Sum of two independent exponential distributions

Let $Y_1\sim \exp(\lambda_1)$ and $Y_2\sim \exp(\lambda_2)$ be two independent r.v.'s.

Show that the pdf $p_V(x)$ for their sum $V=Y_1+Y_2$ has the following form $$p_V(x)=\frac{e^\frac{-v}{\lambda_1}-e^\frac{-v}{\lambda_2}}{\lambda_1-\lambda_2};\quad v\ge0$$

My attempt:

distribution of $Y_i$, $$p_{Y_i}(y_i)=\frac{1}{\lambda_i}e^\frac{-{y_i}}{\lambda_i};\quad x\ge0;\quad i=1,2$$

joint distribution of $Y_1$ and $Y_2$, $$p_{Y_1,Y_2}(y_1,y_2)=\frac{1}{\lambda_1\lambda_2}e^{\frac{-{y_1}}{\lambda_1}-\frac{{y_2}}{\lambda_2}};\quad {y_1},{y_2}\ge0$$

Given, $V=Y_1+Y_2$

let $U=Y_2$

So the Jacobian of Transformation is $1$

and hence joint distribution of $V$ and $U$, $$p_{V,U}(v,u)=\frac{1}{\lambda_1\lambda_2}e^{\frac{-{v-u}}{\lambda_1}-\frac{{u}}{\lambda_2}};\quad {v},{u}\ge0$$

so the distribution of $v$ $$p_{V}(v)=\int_0^\infty p_{V,U}(v,u)du=\frac{e^\frac{-v}{\lambda_1}}{\lambda_1-\lambda_2};\quad v\ge0$$

which doesn't match with the result.


Solution 1:

We could calculate the cumulative distribution function of $V$, and then differentiate. It is quicker to use the convolution $$\int_{-\infty}^\infty f_1(z-t)f_2(t)\,dt,$$ where $f_1$ and $f_2$ are the densities of our random variables.
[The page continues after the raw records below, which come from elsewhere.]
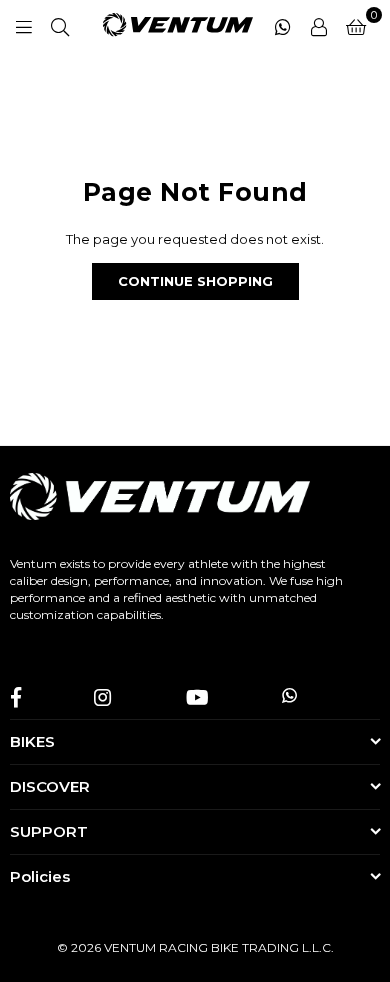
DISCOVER (50, 786)
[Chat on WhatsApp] (283, 25)
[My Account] (319, 25)
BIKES (32, 741)
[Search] (60, 25)
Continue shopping (195, 281)
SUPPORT (49, 831)
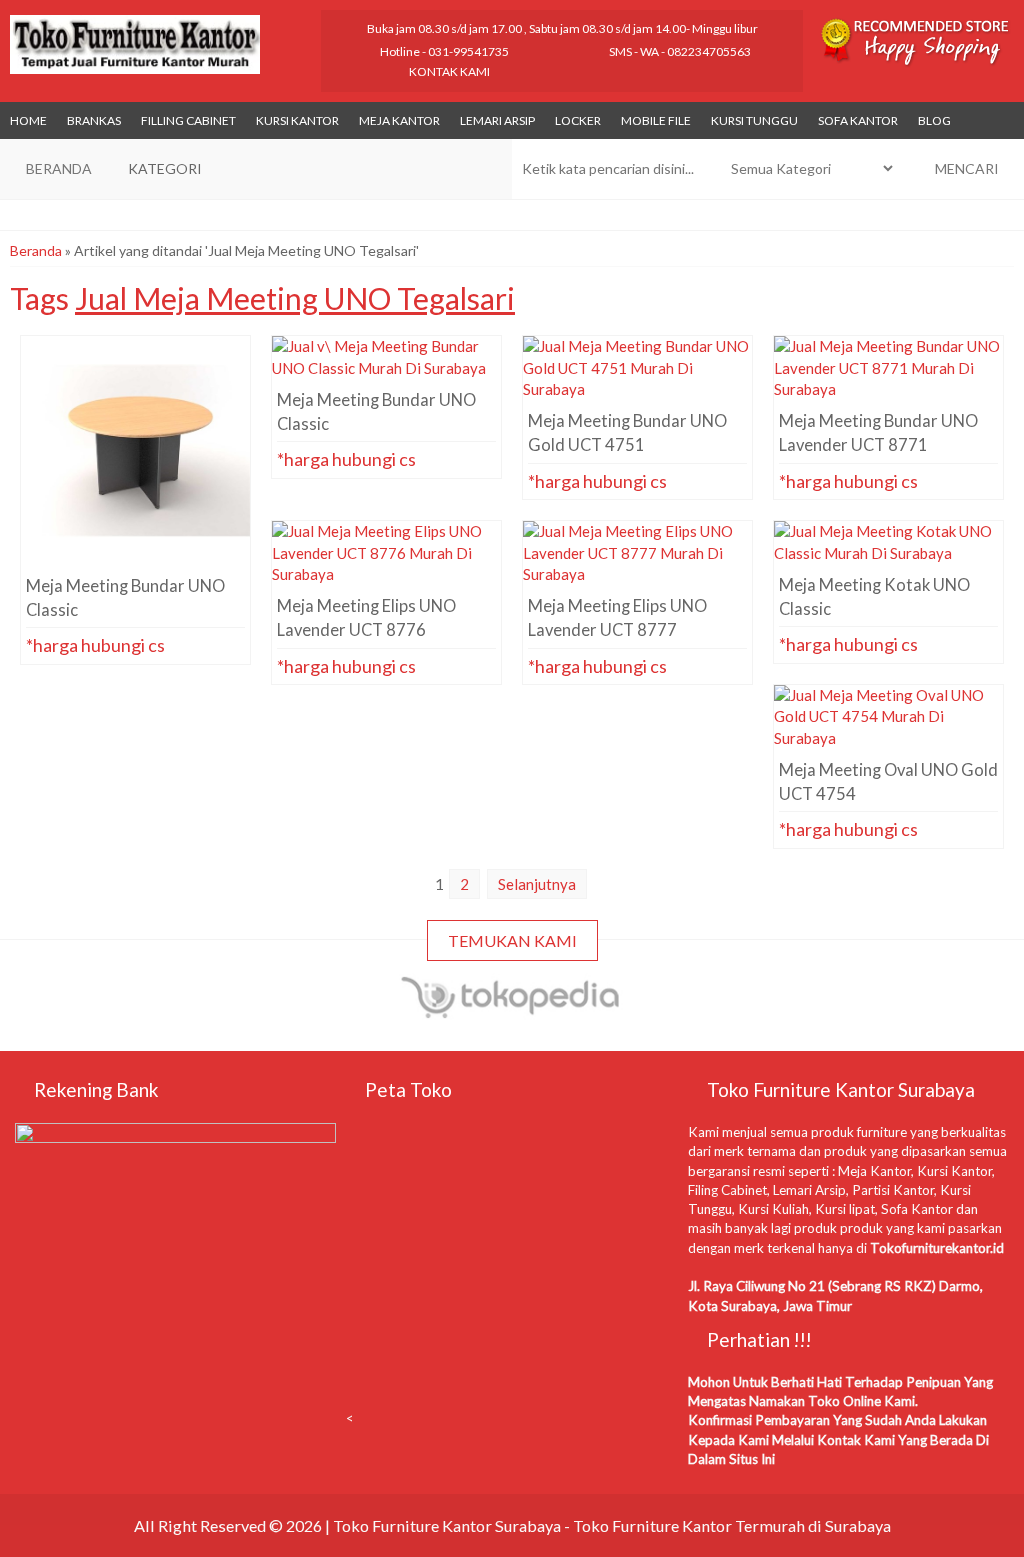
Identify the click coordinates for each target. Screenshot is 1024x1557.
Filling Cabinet (188, 120)
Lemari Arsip (497, 120)
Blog (934, 120)
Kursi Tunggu (754, 120)
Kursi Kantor (297, 120)
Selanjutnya (537, 884)
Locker (578, 120)
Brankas (94, 120)
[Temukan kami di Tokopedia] (512, 1010)
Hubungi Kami (141, 575)
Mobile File (656, 120)
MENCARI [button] (965, 168)
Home (28, 120)
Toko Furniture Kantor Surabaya (447, 1525)
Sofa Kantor (858, 120)
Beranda (36, 250)
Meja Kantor (399, 120)
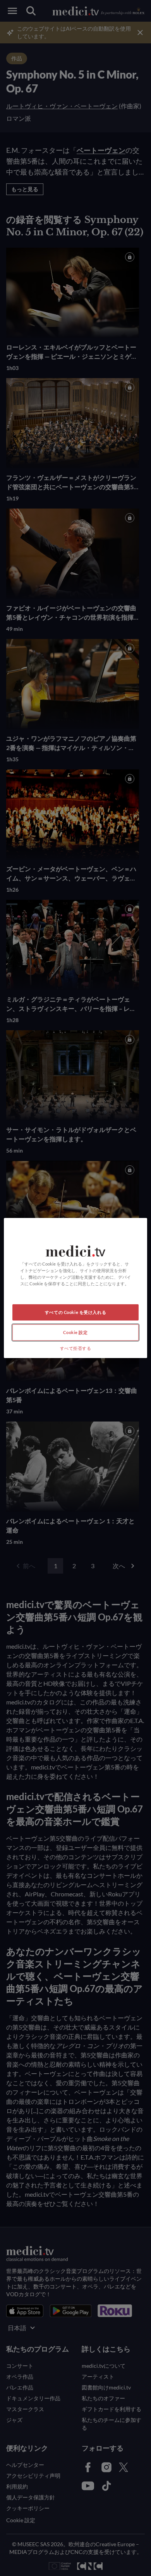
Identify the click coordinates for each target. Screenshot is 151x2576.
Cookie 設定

The density function $f_V(v)$ of $V$ is $0$ for $v\lt 0$. So we look only at the case $v\ge 0$. In our case, since the exponentials have density $0$ to the left of $0$, the actual expression is $$f_V(v)=\int_{t=0}^v \lambda_1 \lambda_2 e^{-\lambda_1(v-t)}e^{-\lambda_2 t}\,dt.$$ We are basically integrating $e^{-(\lambda_2-\lambda_1)t}$, which is not difficult.